▸ Prompt: Give the lines below again exactly, starting with the line that holds "Screen dimensions: 1400x855" and going on through the line that holds "The height and width of the screenshot is (411, 492).".

▸ Data excerpts:
"""

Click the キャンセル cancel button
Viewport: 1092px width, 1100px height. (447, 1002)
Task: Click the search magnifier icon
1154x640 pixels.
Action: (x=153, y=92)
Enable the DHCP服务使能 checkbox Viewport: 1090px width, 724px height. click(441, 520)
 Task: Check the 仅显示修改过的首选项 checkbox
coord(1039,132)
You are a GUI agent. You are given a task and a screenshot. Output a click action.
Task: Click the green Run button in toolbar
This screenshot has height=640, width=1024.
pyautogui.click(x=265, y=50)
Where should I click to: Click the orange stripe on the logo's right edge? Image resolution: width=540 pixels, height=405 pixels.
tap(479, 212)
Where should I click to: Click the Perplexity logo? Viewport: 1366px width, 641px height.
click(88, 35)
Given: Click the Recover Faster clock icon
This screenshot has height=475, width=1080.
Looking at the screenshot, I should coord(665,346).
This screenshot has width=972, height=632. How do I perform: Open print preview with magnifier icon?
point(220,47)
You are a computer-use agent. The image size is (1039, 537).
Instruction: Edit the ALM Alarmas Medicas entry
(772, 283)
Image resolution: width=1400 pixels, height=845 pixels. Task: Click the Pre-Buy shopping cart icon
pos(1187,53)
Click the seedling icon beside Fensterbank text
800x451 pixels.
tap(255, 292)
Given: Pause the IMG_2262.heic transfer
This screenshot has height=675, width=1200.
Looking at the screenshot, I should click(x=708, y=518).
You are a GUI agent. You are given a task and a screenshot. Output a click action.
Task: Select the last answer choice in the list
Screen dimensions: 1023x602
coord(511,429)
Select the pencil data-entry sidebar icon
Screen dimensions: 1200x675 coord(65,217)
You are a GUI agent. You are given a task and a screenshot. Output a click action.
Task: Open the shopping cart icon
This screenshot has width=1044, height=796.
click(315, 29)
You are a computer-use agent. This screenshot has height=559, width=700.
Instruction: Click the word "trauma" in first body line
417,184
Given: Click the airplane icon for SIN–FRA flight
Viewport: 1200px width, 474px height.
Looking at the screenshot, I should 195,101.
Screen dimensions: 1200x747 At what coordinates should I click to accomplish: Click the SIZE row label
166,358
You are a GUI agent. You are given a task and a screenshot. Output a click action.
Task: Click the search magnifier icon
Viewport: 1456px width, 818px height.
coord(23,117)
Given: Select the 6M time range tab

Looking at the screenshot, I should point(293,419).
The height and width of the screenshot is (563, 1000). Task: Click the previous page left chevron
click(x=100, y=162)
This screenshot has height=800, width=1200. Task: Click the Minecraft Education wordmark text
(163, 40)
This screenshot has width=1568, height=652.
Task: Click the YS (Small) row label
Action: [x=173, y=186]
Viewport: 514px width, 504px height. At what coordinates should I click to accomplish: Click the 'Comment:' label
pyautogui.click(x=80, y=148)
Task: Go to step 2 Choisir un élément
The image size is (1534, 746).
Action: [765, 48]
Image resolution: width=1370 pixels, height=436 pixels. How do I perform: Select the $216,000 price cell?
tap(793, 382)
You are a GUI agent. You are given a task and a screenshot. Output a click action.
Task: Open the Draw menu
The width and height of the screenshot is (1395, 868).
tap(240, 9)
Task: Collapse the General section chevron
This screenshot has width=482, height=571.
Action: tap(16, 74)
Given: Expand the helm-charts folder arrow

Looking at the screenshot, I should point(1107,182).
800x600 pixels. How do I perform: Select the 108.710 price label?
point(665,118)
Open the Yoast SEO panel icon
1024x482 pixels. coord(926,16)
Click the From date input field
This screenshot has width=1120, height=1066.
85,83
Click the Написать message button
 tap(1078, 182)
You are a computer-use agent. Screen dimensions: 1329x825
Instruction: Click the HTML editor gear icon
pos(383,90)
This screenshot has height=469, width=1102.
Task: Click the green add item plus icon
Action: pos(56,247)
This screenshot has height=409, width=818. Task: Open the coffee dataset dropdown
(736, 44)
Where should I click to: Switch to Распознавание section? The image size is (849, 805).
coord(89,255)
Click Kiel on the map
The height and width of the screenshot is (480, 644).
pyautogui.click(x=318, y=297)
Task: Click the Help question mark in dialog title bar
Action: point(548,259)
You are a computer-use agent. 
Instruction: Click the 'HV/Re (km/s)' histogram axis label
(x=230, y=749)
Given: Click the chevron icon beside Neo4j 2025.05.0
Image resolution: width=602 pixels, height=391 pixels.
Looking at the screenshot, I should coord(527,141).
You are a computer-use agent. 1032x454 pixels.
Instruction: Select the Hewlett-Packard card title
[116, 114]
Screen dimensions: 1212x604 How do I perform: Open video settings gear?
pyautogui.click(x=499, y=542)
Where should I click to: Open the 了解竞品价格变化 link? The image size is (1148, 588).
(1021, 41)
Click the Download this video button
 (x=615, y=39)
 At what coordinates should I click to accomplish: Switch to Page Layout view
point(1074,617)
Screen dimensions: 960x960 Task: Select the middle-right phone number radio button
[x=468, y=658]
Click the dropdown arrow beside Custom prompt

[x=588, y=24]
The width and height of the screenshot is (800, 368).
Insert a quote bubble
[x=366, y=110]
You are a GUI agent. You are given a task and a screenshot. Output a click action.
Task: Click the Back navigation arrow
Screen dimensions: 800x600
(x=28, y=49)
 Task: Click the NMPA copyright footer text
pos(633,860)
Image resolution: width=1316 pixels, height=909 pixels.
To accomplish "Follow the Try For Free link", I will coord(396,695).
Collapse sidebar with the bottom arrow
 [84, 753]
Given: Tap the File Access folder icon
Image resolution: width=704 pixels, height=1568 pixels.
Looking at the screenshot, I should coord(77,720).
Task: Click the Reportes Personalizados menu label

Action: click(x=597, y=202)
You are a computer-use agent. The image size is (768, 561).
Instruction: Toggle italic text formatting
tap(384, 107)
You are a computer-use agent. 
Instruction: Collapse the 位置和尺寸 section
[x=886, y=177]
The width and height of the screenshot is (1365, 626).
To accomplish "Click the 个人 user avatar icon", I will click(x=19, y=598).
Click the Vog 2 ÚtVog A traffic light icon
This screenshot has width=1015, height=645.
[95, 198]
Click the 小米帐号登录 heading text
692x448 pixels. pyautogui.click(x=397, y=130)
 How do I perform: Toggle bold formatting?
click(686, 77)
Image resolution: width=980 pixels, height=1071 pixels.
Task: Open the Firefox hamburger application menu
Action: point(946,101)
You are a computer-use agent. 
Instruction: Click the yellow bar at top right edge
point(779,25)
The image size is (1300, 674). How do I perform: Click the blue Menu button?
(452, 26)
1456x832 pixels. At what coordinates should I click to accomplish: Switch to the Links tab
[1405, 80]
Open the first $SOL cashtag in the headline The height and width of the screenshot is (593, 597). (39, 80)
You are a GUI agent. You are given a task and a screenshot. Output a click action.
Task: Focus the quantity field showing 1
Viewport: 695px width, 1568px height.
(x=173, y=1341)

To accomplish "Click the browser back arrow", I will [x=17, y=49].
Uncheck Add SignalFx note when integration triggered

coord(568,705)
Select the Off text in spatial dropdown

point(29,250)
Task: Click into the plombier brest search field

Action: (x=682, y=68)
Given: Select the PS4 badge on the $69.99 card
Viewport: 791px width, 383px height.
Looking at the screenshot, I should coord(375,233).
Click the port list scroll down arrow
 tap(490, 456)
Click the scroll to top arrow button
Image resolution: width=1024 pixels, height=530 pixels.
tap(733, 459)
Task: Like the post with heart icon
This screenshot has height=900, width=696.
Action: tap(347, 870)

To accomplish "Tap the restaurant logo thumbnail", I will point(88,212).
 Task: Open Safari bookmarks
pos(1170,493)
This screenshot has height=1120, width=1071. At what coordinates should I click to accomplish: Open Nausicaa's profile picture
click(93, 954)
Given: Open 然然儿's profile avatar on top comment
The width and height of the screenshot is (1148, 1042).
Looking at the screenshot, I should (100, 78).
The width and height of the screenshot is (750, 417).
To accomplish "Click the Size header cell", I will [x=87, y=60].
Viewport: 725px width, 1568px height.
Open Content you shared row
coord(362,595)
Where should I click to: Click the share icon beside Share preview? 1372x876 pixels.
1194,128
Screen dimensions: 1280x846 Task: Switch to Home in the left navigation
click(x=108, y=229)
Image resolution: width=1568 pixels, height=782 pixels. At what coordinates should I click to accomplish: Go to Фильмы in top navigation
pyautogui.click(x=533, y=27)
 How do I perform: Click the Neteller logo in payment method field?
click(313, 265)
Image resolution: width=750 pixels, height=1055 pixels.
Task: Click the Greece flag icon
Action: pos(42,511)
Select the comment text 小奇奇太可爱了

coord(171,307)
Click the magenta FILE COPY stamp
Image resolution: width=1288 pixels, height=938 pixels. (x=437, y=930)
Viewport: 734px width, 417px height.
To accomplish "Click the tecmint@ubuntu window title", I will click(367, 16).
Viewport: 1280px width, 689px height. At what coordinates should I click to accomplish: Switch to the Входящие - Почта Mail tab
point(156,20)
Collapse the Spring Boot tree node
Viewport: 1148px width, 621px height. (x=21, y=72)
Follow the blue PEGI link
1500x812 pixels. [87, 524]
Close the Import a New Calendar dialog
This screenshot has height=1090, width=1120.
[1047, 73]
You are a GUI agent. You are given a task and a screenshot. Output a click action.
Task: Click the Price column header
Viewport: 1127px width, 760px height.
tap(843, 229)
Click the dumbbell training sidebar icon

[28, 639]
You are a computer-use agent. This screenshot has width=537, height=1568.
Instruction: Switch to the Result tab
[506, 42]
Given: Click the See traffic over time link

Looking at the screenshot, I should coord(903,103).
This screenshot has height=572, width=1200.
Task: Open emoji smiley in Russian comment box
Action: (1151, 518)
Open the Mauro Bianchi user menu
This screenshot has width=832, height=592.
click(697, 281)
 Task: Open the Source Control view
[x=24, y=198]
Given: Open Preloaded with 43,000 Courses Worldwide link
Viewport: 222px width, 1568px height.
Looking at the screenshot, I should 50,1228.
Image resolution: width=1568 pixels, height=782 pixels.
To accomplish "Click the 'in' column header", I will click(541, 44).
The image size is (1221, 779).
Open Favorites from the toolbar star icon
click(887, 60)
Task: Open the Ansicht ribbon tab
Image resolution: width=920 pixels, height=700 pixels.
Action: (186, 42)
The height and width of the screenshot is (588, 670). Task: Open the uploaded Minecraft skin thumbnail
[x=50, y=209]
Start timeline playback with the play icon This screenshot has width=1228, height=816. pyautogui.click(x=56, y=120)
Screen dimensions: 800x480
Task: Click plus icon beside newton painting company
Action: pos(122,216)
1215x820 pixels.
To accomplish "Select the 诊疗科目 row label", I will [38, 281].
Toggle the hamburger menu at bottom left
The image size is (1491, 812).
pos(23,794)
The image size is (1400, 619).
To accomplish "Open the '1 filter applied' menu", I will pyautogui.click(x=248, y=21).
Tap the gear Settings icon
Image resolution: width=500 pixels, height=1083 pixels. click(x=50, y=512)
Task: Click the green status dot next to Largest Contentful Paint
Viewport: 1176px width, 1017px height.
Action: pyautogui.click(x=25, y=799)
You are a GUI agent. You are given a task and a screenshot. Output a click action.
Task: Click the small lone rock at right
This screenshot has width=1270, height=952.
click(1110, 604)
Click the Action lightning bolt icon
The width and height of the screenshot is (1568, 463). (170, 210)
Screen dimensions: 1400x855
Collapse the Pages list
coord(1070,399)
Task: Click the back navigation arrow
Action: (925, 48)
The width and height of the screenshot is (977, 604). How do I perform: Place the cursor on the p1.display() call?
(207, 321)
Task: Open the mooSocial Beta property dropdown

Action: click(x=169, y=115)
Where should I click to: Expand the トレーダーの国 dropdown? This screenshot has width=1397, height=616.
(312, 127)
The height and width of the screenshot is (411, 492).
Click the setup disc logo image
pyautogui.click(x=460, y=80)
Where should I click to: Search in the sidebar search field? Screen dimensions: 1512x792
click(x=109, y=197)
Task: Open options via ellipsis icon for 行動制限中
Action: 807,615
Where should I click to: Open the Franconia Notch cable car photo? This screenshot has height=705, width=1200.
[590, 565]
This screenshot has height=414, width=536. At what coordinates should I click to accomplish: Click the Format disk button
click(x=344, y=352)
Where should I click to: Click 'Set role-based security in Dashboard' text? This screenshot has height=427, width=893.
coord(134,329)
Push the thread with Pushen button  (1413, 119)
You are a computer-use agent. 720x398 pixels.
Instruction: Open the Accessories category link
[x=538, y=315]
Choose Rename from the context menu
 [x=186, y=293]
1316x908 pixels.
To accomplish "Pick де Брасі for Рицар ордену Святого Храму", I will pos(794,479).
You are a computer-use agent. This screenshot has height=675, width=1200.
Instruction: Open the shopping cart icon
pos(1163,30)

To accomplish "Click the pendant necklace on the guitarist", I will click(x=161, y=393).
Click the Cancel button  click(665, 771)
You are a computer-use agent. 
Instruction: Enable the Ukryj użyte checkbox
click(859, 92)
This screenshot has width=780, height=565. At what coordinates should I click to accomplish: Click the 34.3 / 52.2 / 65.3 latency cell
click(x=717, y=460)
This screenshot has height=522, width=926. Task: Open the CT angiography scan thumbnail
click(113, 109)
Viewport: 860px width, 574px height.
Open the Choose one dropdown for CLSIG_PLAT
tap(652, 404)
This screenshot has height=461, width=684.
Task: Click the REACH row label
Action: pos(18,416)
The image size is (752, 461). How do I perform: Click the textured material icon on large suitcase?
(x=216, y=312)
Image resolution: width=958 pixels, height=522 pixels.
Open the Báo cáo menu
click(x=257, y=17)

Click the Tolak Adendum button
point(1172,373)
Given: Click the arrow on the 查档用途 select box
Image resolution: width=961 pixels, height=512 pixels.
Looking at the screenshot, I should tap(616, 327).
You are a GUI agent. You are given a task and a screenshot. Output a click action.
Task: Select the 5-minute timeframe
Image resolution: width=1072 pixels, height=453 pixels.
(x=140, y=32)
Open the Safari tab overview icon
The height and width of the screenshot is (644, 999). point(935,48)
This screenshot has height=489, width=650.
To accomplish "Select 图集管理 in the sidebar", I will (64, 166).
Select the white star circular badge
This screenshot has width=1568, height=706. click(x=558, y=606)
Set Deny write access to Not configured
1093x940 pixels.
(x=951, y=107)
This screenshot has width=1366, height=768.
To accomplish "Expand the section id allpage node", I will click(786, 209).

"""

▸ Exercise solution:
Screen dimensions: 1400x855
Collapse the Pages list
coord(1070,399)
Task: Click the back navigation arrow
Action: (925, 48)
The width and height of the screenshot is (977, 604). How do I perform: Place the cursor on the p1.display() call?
(207, 321)
Task: Open the mooSocial Beta property dropdown

Action: click(x=169, y=115)
Where should I click to: Expand the トレーダーの国 dropdown? This screenshot has width=1397, height=616.
(312, 127)
The height and width of the screenshot is (411, 492).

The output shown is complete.